Showing posts with label riding. Show all posts
Showing posts with label riding. Show all posts

Wednesday, August 7, 2013

Night Rider

I have a new favorite cycling memory! For those of you (both of you) who don't remember, this blog used to be under a different name and focus. Actually, it had focus, and a specific subject matter: cycling (riding bikes, to the layperson). I was just getting into cycling, and had just moved to a new town, so I combined the two into one adventurous blog: Crash Cycling. It was fun, but it went the way of so many things I do: it got lost somewhere in the attic.

But I still ride!
And I still like it!
So that stuck with me, even if the blog had fallen into disrepair and ended up getting re-launched. But, an earlier article I wrote therein was about cycling at night. I won't just push my old entries, though, I only want to share that surprise I found in myself that I wanna write about it again!

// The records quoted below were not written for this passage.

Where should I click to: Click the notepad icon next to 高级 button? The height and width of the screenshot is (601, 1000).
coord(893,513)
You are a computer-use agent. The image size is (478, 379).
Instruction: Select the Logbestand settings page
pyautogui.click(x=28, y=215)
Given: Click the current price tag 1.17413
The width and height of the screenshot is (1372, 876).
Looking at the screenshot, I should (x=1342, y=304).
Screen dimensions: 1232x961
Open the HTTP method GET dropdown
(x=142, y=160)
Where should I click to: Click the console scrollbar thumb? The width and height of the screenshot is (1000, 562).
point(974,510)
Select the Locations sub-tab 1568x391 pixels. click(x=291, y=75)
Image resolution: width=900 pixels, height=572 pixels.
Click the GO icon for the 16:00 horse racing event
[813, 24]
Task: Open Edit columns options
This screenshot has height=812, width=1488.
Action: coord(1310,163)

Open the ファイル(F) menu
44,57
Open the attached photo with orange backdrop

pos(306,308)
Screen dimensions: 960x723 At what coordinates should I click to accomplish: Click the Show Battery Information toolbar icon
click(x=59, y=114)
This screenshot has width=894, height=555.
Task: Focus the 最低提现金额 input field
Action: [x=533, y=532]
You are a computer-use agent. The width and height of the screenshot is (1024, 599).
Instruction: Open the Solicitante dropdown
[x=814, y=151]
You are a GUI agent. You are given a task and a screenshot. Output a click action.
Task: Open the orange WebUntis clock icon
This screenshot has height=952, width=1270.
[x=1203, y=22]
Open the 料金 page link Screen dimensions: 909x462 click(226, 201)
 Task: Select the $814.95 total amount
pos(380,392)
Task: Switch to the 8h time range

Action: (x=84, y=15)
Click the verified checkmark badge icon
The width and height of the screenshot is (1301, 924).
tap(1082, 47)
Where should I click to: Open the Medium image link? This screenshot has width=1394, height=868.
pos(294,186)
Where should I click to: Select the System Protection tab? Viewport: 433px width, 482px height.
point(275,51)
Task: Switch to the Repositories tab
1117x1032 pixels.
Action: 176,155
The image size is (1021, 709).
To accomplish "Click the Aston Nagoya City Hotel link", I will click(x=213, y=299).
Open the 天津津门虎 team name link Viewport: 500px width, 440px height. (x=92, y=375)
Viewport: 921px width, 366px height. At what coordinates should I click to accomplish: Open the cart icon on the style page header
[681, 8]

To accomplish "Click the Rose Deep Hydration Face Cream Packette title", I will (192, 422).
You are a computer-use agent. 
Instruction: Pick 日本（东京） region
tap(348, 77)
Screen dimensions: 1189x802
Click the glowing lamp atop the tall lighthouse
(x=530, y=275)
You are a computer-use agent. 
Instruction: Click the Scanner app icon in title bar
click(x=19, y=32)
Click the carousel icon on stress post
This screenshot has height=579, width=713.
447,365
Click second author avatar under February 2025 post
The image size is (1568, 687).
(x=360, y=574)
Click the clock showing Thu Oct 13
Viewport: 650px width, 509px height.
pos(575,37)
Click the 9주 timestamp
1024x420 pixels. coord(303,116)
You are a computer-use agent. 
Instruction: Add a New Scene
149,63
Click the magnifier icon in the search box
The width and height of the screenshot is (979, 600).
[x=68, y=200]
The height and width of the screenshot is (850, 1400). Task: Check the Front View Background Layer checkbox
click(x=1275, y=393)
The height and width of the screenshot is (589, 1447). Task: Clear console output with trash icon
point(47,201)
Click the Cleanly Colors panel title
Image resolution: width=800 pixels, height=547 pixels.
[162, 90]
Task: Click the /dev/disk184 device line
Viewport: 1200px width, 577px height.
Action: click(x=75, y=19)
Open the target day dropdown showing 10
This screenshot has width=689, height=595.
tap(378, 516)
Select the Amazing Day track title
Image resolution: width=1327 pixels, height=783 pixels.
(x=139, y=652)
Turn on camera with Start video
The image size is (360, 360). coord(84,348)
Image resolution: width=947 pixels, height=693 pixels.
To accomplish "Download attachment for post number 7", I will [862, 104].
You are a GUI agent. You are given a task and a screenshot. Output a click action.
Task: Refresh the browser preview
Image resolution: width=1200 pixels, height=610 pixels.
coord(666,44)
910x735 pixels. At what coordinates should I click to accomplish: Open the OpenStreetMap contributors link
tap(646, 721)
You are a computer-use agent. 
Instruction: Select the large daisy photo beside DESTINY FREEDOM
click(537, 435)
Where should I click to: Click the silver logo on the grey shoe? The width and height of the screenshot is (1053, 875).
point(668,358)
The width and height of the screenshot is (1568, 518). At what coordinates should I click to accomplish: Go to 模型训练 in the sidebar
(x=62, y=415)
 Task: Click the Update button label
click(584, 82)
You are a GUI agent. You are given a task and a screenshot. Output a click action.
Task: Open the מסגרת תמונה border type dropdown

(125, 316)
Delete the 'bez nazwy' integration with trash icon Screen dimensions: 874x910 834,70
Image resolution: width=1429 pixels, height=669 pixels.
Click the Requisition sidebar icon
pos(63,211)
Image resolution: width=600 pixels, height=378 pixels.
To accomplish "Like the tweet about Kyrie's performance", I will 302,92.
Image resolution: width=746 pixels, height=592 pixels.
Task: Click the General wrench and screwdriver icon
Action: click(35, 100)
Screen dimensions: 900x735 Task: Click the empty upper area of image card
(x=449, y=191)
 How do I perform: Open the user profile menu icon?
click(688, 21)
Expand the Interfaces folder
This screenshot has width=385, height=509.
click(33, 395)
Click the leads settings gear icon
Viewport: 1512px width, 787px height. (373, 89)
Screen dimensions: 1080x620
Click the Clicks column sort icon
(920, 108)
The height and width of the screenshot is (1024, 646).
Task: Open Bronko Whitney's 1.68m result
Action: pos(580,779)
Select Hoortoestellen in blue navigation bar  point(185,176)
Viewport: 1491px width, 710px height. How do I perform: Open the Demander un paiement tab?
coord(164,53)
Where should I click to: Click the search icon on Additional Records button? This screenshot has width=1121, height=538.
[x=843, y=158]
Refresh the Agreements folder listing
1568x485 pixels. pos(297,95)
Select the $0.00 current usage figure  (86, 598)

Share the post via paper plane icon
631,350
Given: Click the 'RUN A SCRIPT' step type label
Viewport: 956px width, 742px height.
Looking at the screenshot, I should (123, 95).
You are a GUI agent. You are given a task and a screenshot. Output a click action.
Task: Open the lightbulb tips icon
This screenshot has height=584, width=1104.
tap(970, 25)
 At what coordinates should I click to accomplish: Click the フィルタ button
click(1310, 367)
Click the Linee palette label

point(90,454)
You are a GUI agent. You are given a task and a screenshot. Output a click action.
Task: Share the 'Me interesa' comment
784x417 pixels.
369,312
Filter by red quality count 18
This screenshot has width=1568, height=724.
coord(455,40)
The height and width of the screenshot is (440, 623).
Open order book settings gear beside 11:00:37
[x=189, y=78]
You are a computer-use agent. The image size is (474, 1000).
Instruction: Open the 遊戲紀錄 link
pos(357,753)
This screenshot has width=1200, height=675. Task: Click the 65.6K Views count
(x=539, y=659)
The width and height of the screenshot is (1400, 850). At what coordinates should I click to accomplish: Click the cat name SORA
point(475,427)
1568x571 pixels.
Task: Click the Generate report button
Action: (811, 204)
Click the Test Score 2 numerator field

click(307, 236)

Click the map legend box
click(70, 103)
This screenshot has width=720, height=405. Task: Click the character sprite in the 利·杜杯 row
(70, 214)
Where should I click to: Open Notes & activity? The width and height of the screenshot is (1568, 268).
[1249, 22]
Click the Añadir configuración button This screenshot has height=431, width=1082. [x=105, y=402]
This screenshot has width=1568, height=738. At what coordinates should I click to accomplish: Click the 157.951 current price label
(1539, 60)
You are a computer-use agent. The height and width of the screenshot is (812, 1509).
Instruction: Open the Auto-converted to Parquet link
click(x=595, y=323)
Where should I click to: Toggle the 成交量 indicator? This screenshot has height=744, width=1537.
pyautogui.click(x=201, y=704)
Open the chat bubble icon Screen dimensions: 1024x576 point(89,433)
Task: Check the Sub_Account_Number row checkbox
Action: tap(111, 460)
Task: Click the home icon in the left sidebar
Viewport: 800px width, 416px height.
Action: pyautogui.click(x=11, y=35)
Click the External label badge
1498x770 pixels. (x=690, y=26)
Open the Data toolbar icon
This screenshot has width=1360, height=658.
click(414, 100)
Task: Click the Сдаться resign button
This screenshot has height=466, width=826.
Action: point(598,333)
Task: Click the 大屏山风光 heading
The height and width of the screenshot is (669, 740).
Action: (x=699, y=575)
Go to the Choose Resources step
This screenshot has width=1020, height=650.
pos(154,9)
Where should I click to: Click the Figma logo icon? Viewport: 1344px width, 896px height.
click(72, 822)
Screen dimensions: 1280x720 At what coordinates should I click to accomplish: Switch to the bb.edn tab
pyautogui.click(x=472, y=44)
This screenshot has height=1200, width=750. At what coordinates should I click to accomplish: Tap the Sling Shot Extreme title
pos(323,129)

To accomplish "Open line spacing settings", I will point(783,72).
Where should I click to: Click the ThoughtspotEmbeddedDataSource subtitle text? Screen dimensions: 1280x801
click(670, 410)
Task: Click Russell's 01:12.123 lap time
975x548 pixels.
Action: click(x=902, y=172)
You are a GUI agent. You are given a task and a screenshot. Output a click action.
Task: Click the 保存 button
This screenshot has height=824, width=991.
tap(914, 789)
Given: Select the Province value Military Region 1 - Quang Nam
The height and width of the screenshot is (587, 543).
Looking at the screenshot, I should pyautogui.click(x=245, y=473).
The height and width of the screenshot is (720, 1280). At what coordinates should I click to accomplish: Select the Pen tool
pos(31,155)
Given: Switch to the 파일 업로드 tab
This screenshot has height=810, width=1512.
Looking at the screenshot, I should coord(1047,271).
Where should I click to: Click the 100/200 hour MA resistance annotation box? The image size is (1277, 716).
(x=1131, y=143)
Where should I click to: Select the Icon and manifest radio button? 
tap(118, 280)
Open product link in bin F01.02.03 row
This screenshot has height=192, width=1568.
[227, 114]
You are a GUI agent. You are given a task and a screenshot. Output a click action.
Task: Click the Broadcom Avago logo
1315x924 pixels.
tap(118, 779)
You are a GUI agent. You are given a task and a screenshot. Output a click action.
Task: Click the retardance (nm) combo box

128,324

This time, however, instead of riding around a minute little town with not much more than a cellphone light, I raced through downtown Green Bay (shut up -- it has a downtown!) with proper equipment. Okay, cellphone light was an intense exaggeration, but the light I had didn't do much except inspire faith-based riding through the dark. As in, I couldn't see much. Since then I had gotten a really kickass light that inspires safety.

That's my fun way of saying I rode real frickin fast down well-lit night roads!

It was a blast! It reminded me of mountain biking, in which I have minimal path-finding abilities and have to have a good grip because I can't see where the hell i'm gonna go any given moment. Like that, but WAY faster! Riding in the dark added a nice level of difficulty to my ride, and really upped the intensity of the experience. The world's really a different place at night; the cooler air is lighter in the lungs, and light is a manufactured rarity in fresher tones than what you're used to. I highly recommend trying it out for yourself. Just make sure you get a really bright and broad light in front, and a blinking red in back. People will avoid you, don't worry. You just need to make sure that they SEE you so they can avoid you. Savvy?

I think I'll leave the post like this; let it be a shorter, lighter one. Just click the ads like y'all's do.

Tuesday, July 9, 2013

Triple-Stamped, No Erasies

Hokai, so, I had a job, selling mattresses, but I don't any more. So I have a lot of free time to look forward to these next few months of unemployment. See, I'm terrible at personal discipline, so this is a problem. Seriously, I've watched Star Wars twice in one day, just because I started with the first one! It's not inherently evil, sure, but there's a certain point where inactivity warps you and you discover that all you've got left to prove your existence is a broken-in couch.

I don't want that for me. I want adventure , so this blog will stand as a re-branding of, well, me, as an adventurist. The idea is, have this as a public record of what I do, which will also give me reason to do adventurous things... like, I dunno, parkour or something (please no parkour, for the love of God). I'm also writing a novel, so the plan is make this blog wildly successful over the next few years (well, overnight would be great, but I am still pretty lazy).

Successful to the point at which people say "Hey, I love your words and want you to lie directly to me, but not on the computer, can you write a novel?" To which I shall respond, "Why yes, of course; here it is!"

And they'll throw money at me (and claim I can see the future, which I of course will not correct) until I can retire and do nothing whatsoever with my life. To the casual analyst, it would seem that I plan on taking a very long route to the same place (why not just skip the writing and the blog, and just do nothing but maybe working crap jobs?). However, they would be forgetting one thing: I have to feed my ego.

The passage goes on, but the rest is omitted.